The long process featured hyperbole, demagoguery, fallacy, posturing, horse trading, unexpected tactics, strange political alliances, and several reversals of momentum. But congressional passage of the Trade Promotion Authority bill was only the warm-up act. The Trans-Pacific Partnership (TPP) is the headliner, and the process of concluding, ratifying, and implementing it promises more drama.
The TPP is a prospective trade agreement between the United States and 11 other nations, which has been under negotiation for 6 years. The Obama administration made the TPP the economic centerpiece of its “pivot to Asia,” encouraged the participation of other countries, and expanded the scope of the negotiations.
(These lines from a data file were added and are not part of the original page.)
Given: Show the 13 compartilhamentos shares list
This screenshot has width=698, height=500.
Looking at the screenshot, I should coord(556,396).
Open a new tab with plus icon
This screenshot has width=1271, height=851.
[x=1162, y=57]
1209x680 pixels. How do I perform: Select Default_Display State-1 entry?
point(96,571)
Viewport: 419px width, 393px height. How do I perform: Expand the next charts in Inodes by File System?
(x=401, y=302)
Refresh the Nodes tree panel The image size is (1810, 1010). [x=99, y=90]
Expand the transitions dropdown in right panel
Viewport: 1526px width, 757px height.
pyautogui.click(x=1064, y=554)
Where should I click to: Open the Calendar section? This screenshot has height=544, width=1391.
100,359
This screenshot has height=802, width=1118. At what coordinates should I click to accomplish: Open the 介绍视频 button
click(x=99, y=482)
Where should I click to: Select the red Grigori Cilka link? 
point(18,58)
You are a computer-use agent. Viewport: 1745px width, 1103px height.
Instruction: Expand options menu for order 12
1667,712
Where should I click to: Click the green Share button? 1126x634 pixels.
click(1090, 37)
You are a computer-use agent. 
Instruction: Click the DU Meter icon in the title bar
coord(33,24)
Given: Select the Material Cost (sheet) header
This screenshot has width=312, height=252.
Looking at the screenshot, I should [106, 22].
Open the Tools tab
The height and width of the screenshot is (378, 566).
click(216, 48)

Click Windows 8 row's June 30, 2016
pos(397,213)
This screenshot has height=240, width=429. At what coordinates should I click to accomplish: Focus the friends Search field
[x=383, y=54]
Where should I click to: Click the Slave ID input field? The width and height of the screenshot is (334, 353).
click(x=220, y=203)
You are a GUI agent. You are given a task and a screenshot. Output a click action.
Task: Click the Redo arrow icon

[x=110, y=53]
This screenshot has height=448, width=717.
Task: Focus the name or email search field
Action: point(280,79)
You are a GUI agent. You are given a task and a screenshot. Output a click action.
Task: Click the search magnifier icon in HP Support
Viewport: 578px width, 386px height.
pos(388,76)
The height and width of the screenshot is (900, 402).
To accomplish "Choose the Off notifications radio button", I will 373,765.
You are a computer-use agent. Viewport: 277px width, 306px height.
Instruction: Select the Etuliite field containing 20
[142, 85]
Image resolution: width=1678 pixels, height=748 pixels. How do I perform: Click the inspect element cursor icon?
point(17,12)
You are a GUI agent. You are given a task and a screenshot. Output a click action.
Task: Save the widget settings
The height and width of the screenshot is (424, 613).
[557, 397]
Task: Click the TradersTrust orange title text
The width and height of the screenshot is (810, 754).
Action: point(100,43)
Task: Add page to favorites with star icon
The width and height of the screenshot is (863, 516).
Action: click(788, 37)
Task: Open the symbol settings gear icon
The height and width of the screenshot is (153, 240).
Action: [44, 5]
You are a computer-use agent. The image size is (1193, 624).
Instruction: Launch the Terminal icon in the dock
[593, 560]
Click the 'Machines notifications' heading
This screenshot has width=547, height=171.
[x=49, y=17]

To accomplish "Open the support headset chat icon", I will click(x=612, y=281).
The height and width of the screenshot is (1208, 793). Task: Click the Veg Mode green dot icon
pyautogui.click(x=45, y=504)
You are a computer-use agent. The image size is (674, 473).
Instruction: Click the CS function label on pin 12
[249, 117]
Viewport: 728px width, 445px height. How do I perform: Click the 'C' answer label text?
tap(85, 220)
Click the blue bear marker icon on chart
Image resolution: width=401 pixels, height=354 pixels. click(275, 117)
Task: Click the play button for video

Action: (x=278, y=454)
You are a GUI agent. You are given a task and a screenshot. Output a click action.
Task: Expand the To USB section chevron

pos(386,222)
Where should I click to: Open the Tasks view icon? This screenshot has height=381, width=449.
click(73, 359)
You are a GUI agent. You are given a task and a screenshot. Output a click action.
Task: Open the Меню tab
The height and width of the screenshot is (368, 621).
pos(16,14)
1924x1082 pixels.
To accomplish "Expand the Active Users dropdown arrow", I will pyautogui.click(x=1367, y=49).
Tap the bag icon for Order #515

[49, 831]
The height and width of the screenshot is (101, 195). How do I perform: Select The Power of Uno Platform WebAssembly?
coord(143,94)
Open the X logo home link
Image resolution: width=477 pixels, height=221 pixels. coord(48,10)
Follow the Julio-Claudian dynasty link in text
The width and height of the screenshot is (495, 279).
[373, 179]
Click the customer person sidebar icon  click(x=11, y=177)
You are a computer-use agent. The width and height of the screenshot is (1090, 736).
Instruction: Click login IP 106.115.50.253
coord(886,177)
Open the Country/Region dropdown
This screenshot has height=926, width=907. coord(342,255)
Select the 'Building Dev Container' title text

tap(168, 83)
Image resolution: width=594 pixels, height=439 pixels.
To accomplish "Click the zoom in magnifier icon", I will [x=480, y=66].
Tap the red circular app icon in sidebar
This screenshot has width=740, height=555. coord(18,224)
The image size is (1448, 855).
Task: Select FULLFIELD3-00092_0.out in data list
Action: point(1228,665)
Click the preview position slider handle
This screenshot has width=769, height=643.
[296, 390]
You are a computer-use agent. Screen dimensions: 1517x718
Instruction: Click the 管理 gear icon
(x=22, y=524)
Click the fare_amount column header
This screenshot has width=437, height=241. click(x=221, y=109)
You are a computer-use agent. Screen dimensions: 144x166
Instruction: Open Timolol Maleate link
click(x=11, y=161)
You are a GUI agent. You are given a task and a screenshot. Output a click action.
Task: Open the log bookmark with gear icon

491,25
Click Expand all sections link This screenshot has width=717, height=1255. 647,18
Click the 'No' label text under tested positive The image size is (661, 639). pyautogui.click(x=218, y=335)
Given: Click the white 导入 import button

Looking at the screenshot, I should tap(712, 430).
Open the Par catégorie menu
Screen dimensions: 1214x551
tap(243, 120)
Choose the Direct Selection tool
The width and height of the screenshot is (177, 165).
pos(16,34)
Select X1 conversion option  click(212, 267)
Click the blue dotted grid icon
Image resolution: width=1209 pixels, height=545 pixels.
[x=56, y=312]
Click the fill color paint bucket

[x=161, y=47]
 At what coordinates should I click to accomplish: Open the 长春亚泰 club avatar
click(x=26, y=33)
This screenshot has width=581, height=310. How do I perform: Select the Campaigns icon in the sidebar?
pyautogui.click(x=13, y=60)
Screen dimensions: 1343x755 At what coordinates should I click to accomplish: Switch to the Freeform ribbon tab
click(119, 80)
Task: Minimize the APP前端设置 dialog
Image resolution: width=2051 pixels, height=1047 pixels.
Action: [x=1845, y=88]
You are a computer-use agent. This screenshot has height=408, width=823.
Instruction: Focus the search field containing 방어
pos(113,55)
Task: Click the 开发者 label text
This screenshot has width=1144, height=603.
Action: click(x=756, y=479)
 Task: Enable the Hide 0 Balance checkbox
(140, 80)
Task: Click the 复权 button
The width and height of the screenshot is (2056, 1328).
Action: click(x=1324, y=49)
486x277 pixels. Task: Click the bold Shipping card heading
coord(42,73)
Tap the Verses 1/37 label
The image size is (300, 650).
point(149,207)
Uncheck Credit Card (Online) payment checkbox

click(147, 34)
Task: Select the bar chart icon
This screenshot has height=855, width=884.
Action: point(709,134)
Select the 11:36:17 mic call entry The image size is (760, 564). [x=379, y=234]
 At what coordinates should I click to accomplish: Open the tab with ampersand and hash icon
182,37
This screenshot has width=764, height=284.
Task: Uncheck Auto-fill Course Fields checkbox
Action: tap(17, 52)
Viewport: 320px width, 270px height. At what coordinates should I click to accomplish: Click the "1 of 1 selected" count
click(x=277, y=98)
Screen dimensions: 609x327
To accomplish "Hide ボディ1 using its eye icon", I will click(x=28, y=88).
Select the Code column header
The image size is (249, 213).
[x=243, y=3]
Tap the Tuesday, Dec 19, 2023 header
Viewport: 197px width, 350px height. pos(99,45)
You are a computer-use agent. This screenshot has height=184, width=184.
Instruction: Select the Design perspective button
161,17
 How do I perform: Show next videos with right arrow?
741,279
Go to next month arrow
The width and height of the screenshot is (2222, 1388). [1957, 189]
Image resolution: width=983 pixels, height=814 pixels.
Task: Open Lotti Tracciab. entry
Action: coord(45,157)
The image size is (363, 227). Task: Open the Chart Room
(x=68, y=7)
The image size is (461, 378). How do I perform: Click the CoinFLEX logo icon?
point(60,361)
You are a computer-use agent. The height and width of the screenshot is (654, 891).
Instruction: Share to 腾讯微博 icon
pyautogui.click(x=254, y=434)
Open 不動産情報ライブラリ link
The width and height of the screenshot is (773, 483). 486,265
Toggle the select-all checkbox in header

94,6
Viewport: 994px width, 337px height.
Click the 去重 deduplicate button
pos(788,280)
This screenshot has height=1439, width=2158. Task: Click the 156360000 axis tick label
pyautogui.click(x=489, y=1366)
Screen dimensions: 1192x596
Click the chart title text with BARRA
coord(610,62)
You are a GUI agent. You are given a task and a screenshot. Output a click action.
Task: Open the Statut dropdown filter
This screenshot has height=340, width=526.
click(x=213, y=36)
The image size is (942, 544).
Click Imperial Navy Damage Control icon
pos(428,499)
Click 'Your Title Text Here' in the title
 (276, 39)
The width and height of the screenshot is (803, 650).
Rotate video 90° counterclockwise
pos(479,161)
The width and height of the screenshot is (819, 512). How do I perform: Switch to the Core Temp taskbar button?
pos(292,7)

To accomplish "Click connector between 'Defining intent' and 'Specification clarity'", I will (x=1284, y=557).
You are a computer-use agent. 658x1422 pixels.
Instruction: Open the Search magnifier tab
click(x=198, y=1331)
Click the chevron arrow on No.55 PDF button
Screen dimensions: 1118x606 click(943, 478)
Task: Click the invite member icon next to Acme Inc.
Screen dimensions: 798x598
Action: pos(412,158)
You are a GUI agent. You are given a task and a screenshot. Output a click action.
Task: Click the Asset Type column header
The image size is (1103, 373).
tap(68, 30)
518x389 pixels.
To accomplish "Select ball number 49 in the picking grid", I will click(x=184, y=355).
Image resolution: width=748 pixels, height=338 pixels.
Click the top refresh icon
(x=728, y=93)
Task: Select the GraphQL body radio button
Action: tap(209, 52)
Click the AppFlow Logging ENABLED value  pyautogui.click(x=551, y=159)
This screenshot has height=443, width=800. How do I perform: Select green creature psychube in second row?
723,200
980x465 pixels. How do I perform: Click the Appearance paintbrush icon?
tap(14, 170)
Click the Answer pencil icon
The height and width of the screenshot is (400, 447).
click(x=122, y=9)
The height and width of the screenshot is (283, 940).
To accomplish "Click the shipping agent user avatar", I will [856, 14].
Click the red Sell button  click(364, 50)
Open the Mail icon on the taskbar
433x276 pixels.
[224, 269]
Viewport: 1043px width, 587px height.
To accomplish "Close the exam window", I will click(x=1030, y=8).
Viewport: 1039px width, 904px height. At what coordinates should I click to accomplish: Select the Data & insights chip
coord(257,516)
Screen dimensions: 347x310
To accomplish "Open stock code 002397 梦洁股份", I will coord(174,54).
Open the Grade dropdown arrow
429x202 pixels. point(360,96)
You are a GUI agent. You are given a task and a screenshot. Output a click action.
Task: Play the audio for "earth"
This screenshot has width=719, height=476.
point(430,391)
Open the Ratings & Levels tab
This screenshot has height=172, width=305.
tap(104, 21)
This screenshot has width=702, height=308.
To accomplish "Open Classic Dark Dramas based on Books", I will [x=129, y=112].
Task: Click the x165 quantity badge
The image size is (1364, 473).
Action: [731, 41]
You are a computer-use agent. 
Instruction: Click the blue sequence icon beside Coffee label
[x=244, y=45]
Beyond reducing tariffs and other border barriers, the TPP will include rules governing labor and environmental standards, government procurement, intellectual property protection, investment, supply chains, state-owned enterprises, and much more. The scope of the deal is so broad that the final agreement will likely include 29 separate chapters.
For the better part of a year, the word from TPP negotiators has been that a deal was close and that the main obstacle to its completion was the absence of TPA. Logically, U.S. trade negotiating partners would be unwilling to put their best offers on the table unless the president could guarantee them that the deal was final and would not be picked apart and amended by Congress. With TPA now secure, that impediment is gone – and the credibility of those “TPP-near-completion” claims is about to be tested. Just last week, Australia’s Trade Minister Andrew Robb said the TPP was “literally one week of negotiation away from completing.” In about 8 days, that will be proven too rosy a promise.